Tuesday, July 8, 2014

50 Days 50 Films - #16 "The Brood" (David Cronenberg)

Body horror isn't that hard to pull off, actually.

We're all so icked out by our bodies that, really, anything that seems to violate "the flesh" is going to illicit a reaction. I did a short film called "The Amniote" a few years ago where you see a guy's fingernail get ripped out. Man, did that ever get a jump from the audience.

David Cronenberg has a well-deserved reputation for being sort of the king of body horror, at least early in his career. This is in evidence right up front in his first film, "They Came From Within" (also known as "Shivers," 1975), and he kept hitting that button pretty consistently all the way up through "Crash" (1996) and "eXistenZ" (1999). The earliest films (particularly "They Came From Within" and "Rabid") were fairly unsophisticated, using the body horror mostly for cheap shocks and not really exploring anything deeper ("They Came From Within" and "Rabid" are also pretty gratuitous ripoffs of "Night of the Living Dead," by the way).

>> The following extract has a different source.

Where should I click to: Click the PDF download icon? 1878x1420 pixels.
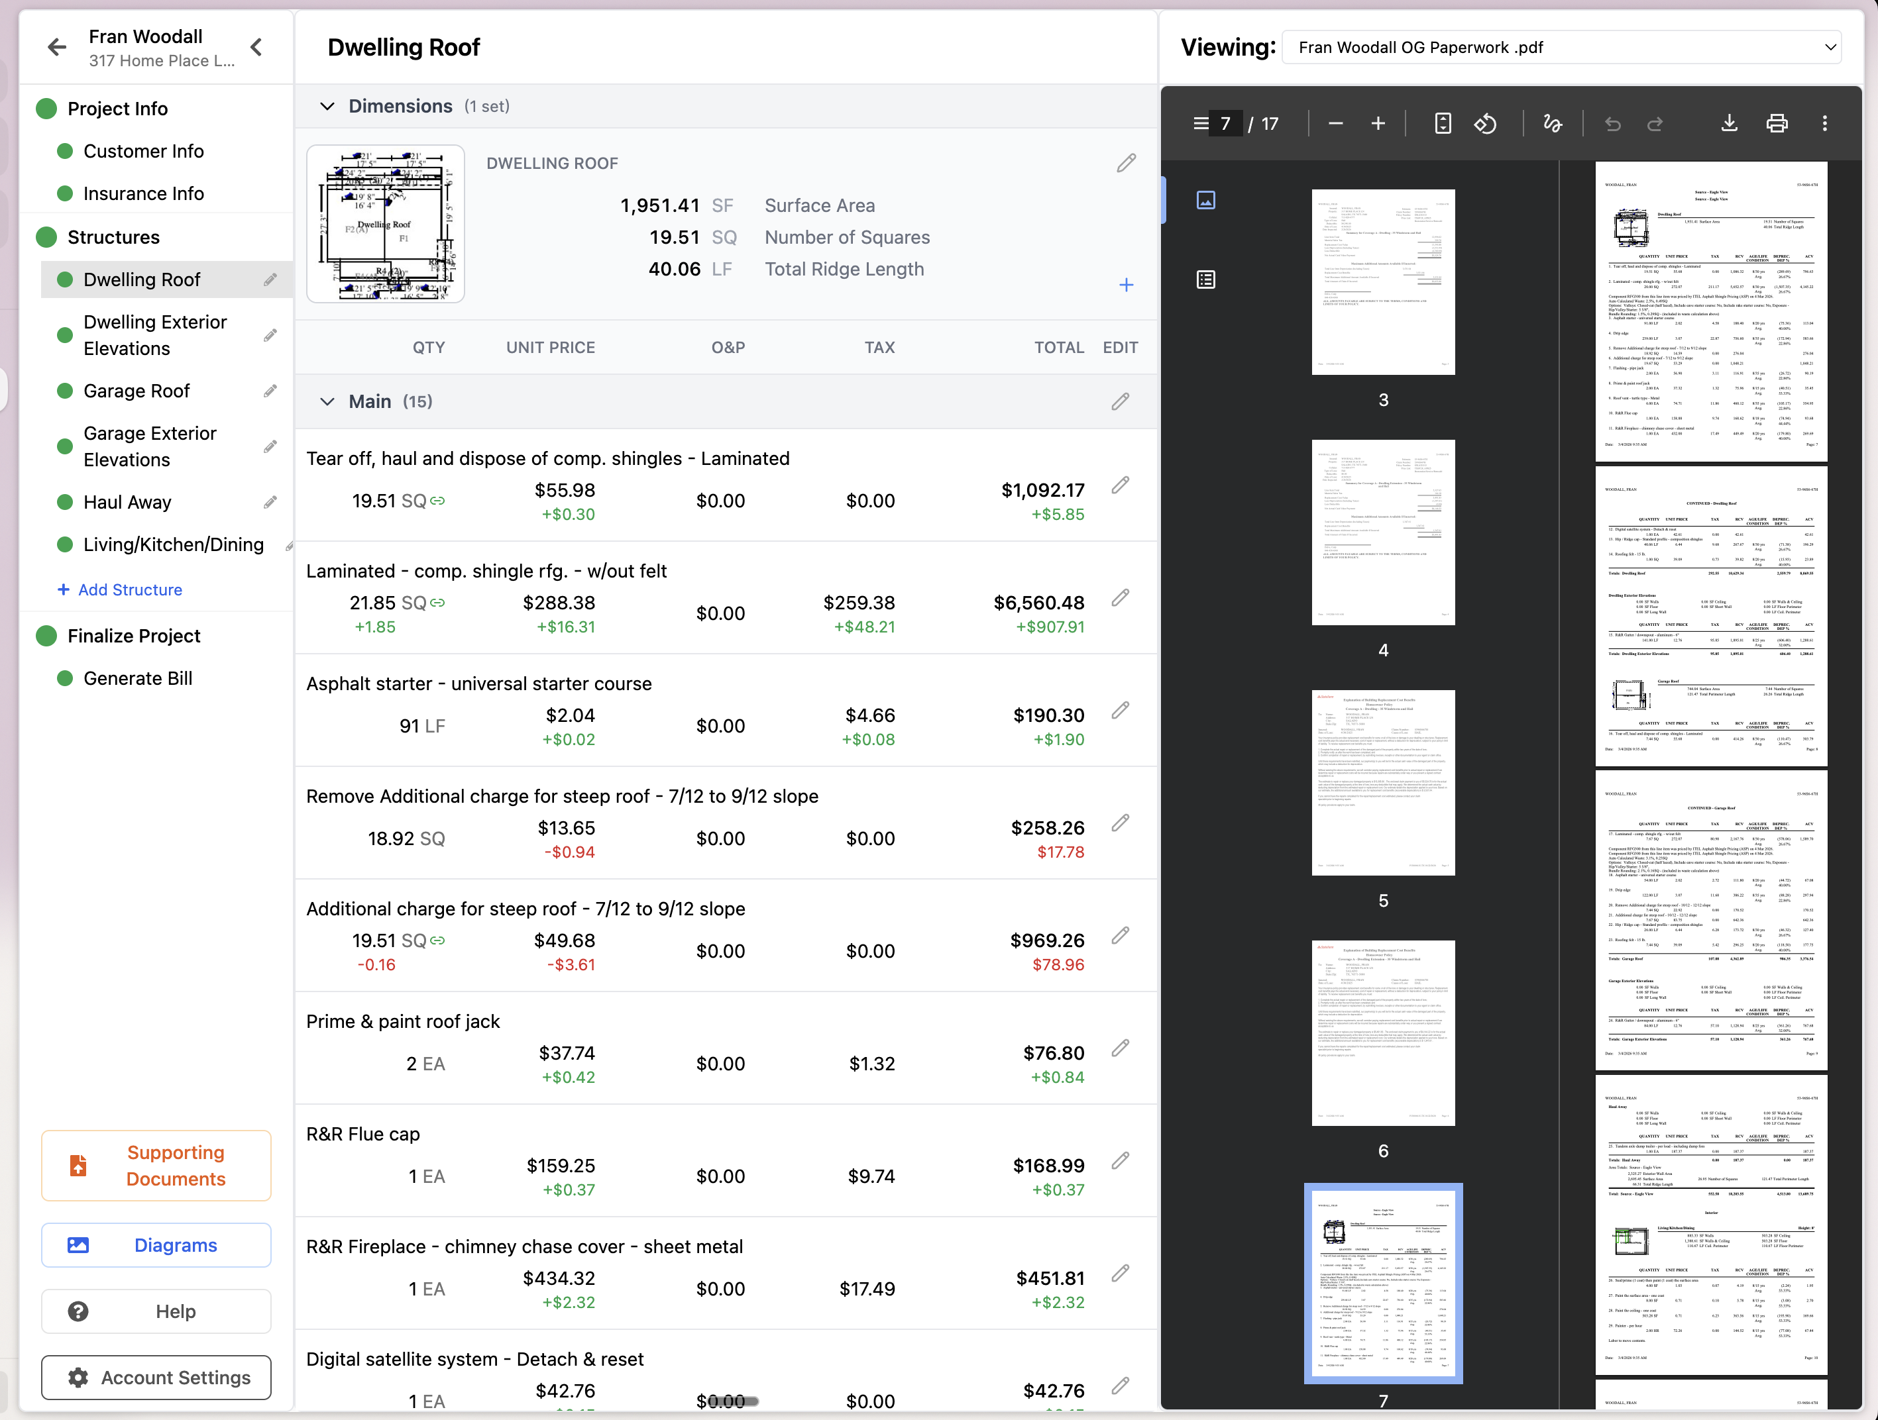coord(1729,124)
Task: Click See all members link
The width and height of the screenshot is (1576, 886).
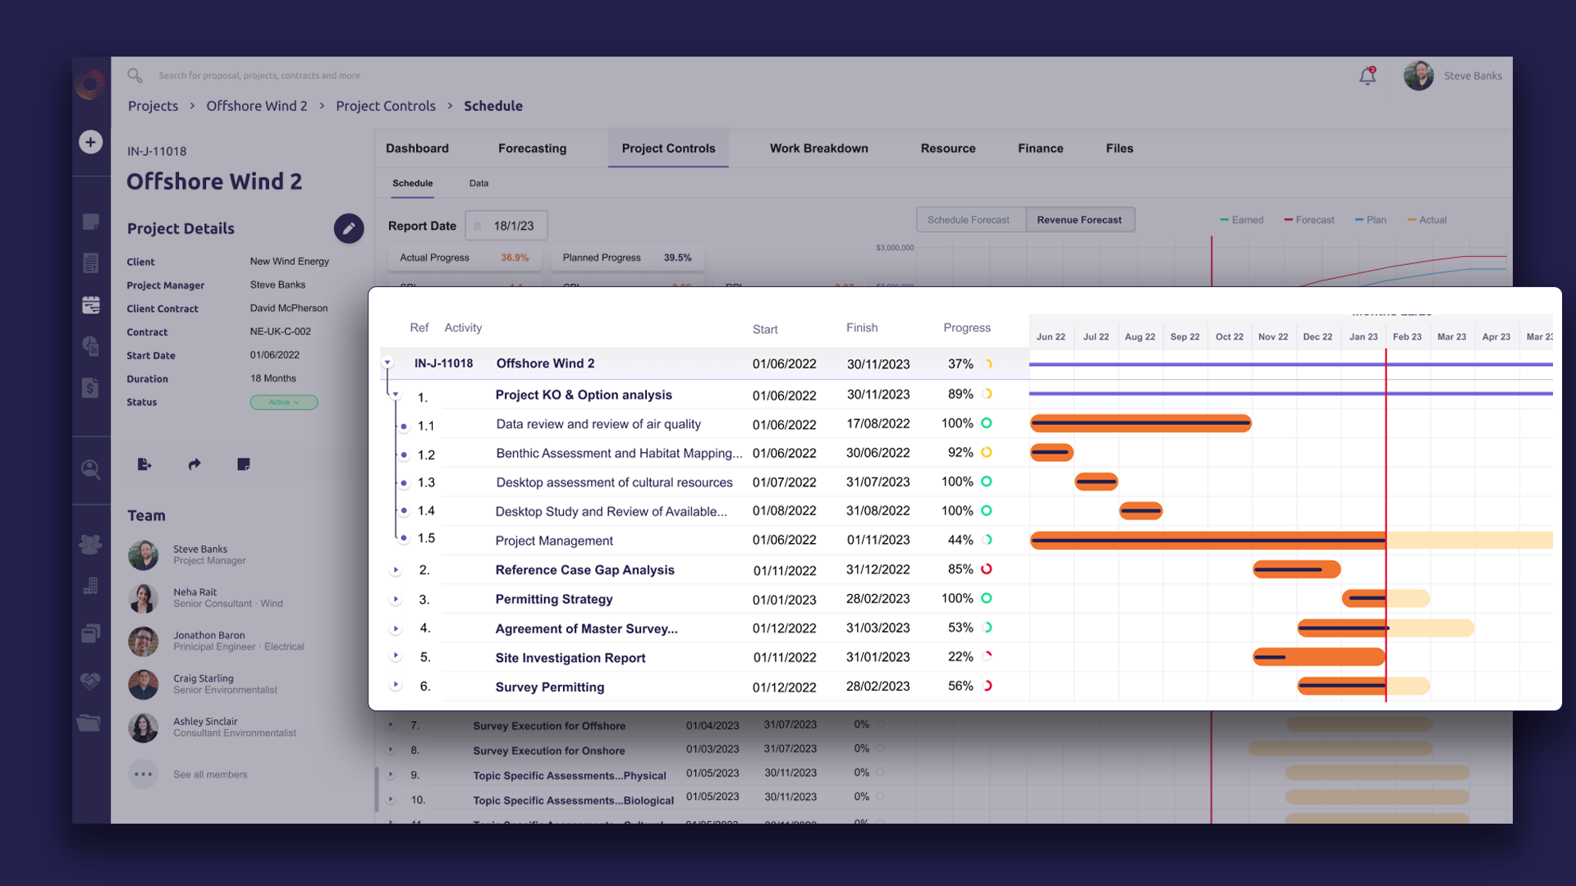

But even back then, you could see the seed of where he was going to go. Just check out this clip from "They Came From Within." It manages to disturb on a level that most of the rest of the movie just can't reach, and it lays the groundwork for what would become Cronenberg's main obsession over the next two decades — corrupted, violated flesh as a vessel for eroticism and the degradation of identity.

He would most artfully explore these topics several years later in things like "The Fly" and "Dead Ringers" — the latter of which takes these fascinations in a singularly unpleasant direction. The whole thing about "gynecological instruments for surgery on mutant woman" is shudder inducing, and I find this scene in particular to be more haunting than just about anything else in American cinema over the last 50 years.

"The Brood" was kind of a transitional film for Cronenberg, where he was starting to figure out how to take these ideas and use them to plunge deeper into the recesses of the reptile brain than he was able to with the B-movie thrills he had been serving up just prior. It's not his best body horror film, but it's the one where the body horror started to develop its own sick life, to corrupt itself into something vicious and horrifying in a way that was is more primal and fundamental.

"The Brood" is a story about a psychologist (rendered with surprising subtlety by the great Oliver Reed) who develops a technique where patients are able to express their emotional trauma and repressed emotions through phsyiological changes, and how one woman (Samantha Eggar) is able to use this process to create a murderous "brood" to take vengeance on those who she feels have wronged her (her ex husband, his new girlfriend, even her daughter). Some of the imagery is absolutely horrifying, and — typical to Cronenberg — it's all rendered in a flat, uninflected way that makes everything you see even more disturbing. There's a coldness to Cronenberg's work, similar to that of Stanley Kubrick, that can almost border on sociopathic at times. We don't know what to feel about anything we see because we get absolutely no sense that he feels anything. He presents us with truly shocking stuff, but we get the idea that he's studying it all with the mild, academic interest of a scientist studying a slide.

The artfulness you find in some of his later work is not really in evidence here. "The Brood" still has a lot of the B-movie shoddiness that mars his first two films. This, somehow, makes it even more upsetting (not as upsetting as "Dead Ringers," but a close second). We don't have the safety of feeling like we're watching an art film. Rather, there's an odd, brute force that propels this thing towards a horrifying conclusion, and you leave feeling like you just got throttled by an oddly placid maniac.

This isn't going to be for everybody. But if you've enjoyed(?) some of Cronenberg's more celebrated work, this is an interesting glimpse at where it all started.